The shouts of Ferdinand’s troopers, rifles at the ready now, drowned out the singers, and one or other of the musicians who would not be parted from his instrument case. Conrad staggered sideways to avoid the roped line of prisoners.
It isn’t forgiveness.
&
nbsp; If I didn’t have to do this—I would have to think.
I would disbelieve that she’s gone, even though I saw her die in front of me, because how can it be true?
The knowledge of other griefs and losses doesn’t help. Conrad knows from war-time, and from when the plague is loose, that the shock of the news itself can mute the pain. Temporarily disconnect the grinding unhappiness that eventually sends other people away, leaving one waiting for the grief to pass.
And only Roberto can understand that this time it won’t.
The wide track to Pozzuoli was a river-bed of rocks. The uncertain footing, and the unconscious man’s balance across his shoulders, took all Conrad’s attention.
He forgot, for long enough to take three easy breaths.

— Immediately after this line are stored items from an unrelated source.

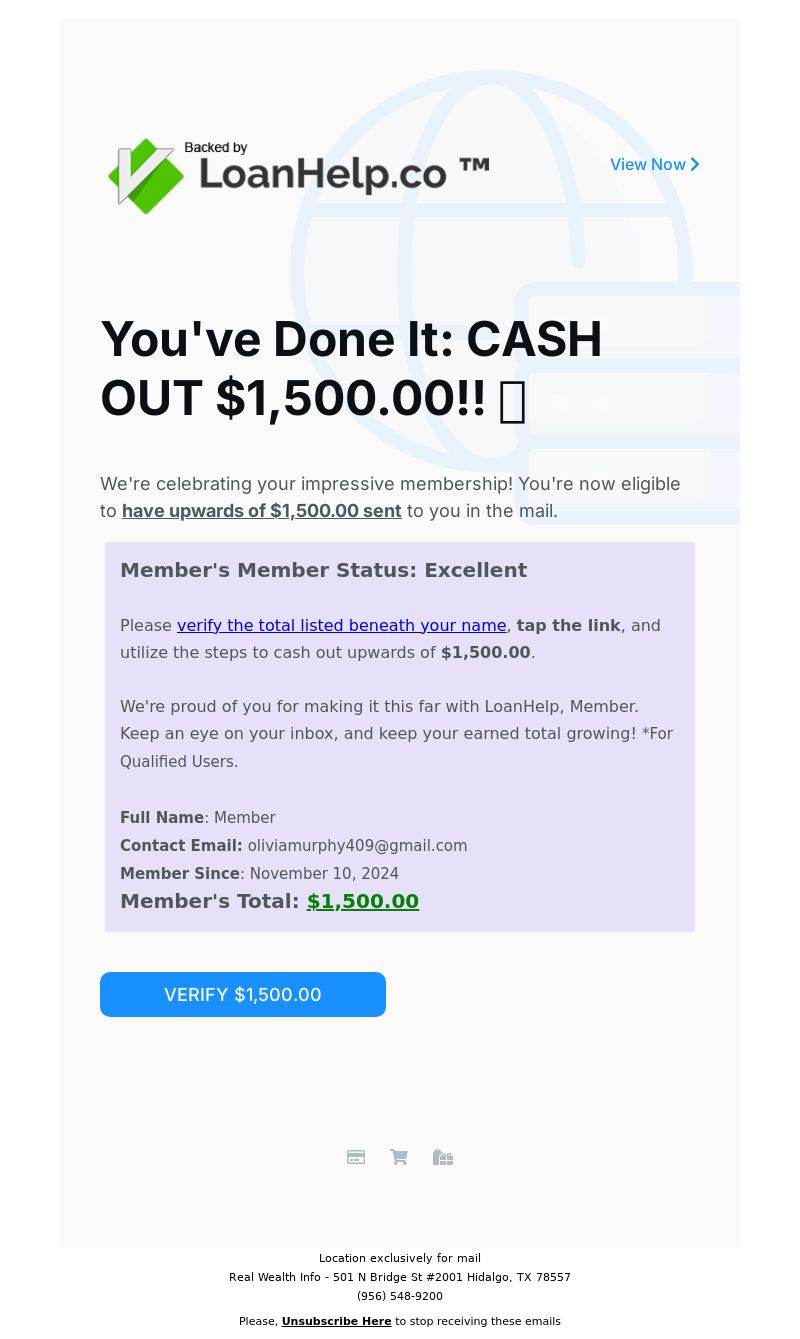Image resolution: width=800 pixels, height=1339 pixels.
Task: Click the chevron arrow beside View Now
Action: pos(695,164)
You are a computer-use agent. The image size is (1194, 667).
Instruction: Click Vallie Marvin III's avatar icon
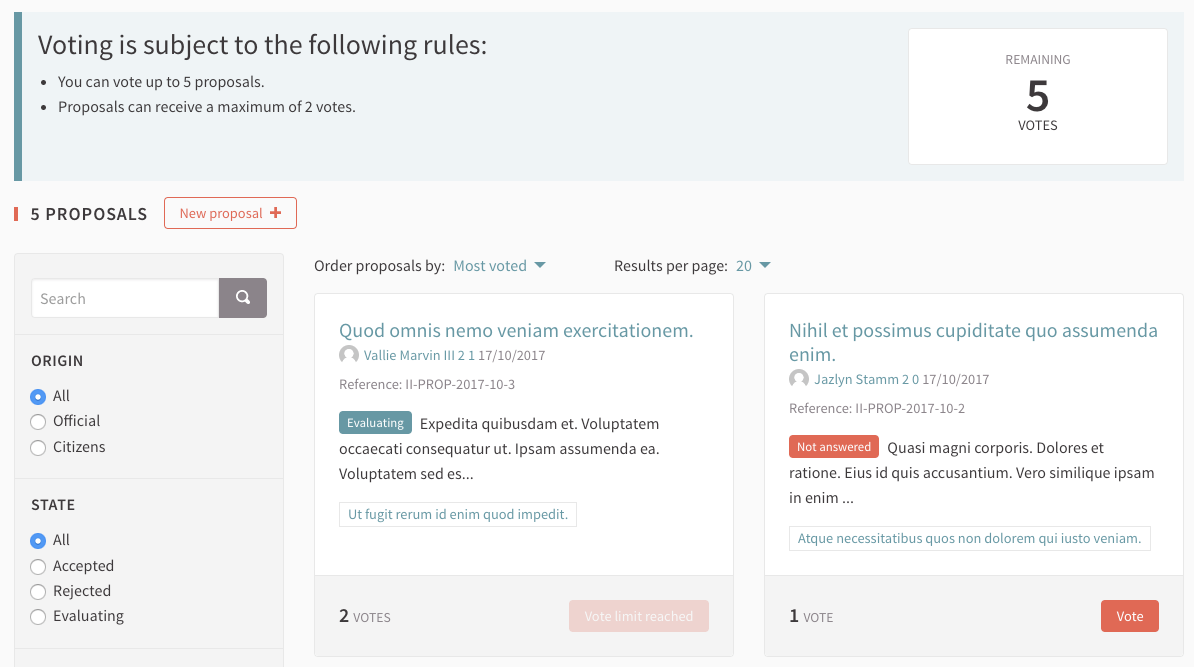click(x=349, y=355)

It crashed back down on him.
She’s gone. I saw her die.
A shudder went through his belly, and he found his mind disconnected from the situation, coolly turning over ideas. Whatever it is the Returned Dead do, they don’t do it when so thoroughly destroyed, as by fire. But how long did it take for the lava to kill her? The same as for a living human, or—longer?
Roberto Capiraso’s body stirred, over his shoulders. The injured man was not unconscious, Conrad realised. He recognised the shuddering breath, kept under iron control.
O Dio! I hate her for dying!
Grief and guilt took him between iron jaws. The unbearable dull agony of bereavement stretched ahead—days and years of nothing. Only the glance at a street corner, heart stopping because a chance woman looks like her. The hallucination of knowing he has just heard her voice, when there’s no one there. And when all strength is expended just to get through a week, a month—knowing it’s all to do again. And again. And again.
Rising tones of panic roused him.
Paolo slid ahead, through the head of the column of refugees. Conrad slowed his trudging pace, watching Paolo move into the mob.
A minute or two later, she reappeared.
She nodded towards Roberto Capiraso. “You might want to put him down.”
The heavy weight had settled onto his body, compressing muscle and spine, tension and lung.
“If I put him down I may not pick him up again. What is it?”